Directed by Mark Rydell, starring John Wayne and Roscoe Lee Browne
When all of his regular cowboys head for the gold fields, a rancher is forced to hire a group of boys to get his herd to market but they are being hunted by rustlers.

The Train Robbers (1973)

Directed by Burt Kennedy, starring John Wayne and Ann-Margret
A widow hires a gunfighter to find gold stolen by her husband so that she can return it and move on with her life.

Cahill, US Marshal (1973)

Directed by Andrew McLagen, starring John Wayne and Neville Brand
US Marshal Cahill is legendary for his toughness, so his two sons rob a bank to gain his attention.

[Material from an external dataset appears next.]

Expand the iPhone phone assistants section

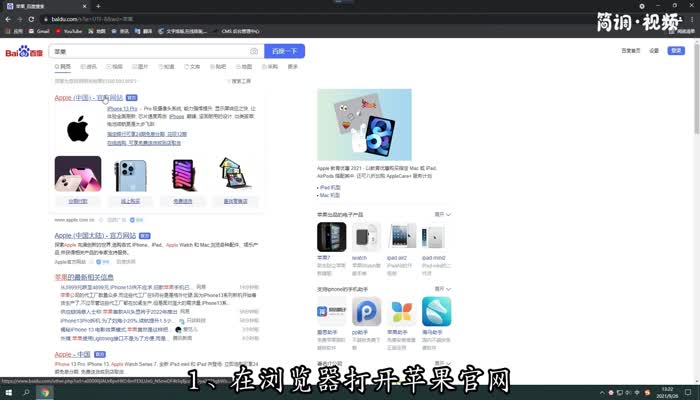pyautogui.click(x=440, y=289)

When they are kidnapped, he hunts down the outlaws who took them.

Rooster Cogburn (1975)

Directed by Stuart Miller, starring John Wayne and Katherine Hepburn
A woman hires marshal Cogburn to hunt down the men who killed her preacher father and his entire congregation.

The Shootist (1976)

Directed by Don Siegel, starring John Wayne and Lauren Bacall
A gunfighter who has terminal cancer and sees that the world of gunfighters is disappearing, tries to find an opponent for one last shootout, so he can die with a gun in his hand.

Further Reading:

John Wayne: American-Randy Roberts and James S. Olsen, New York, The Free Press, 1995.

Adopting an extremely pro-Wayne attitude, the authors state that his values were American bedrock. However, it is a very good biography that provides a perceptive analysis of Wayne’s films and his personal life. Despite their genuine respect for the man, the authors do not sidestep the less appealing aspects of Wayne’s character. It is a very in-depth look at his life, and has a very detailed description of his final and lengthy battle with stomach cancer. Basically, it is the best of the John Wayne biographies, the real standard.

 

Duke: The Life and Times of John Wayne-Donald Shepherd and Robert Slatzer with Dave Grayson, Citadel Press Books, New York, 2002.

Much of the dialogue is taken from the extensive journals of Dave Grayson, John Wayne’s personal makeup artist. The authors are open about their friendship with Wayne, but they still verge on being apologists. Also, the book is not helped by being organized by themes, instead of chronologically, as is traditional and logical. As a John Ford fan, I find it odd that the authors focus more on his marriages than on his relationship with Ford, even though they did 13 films together.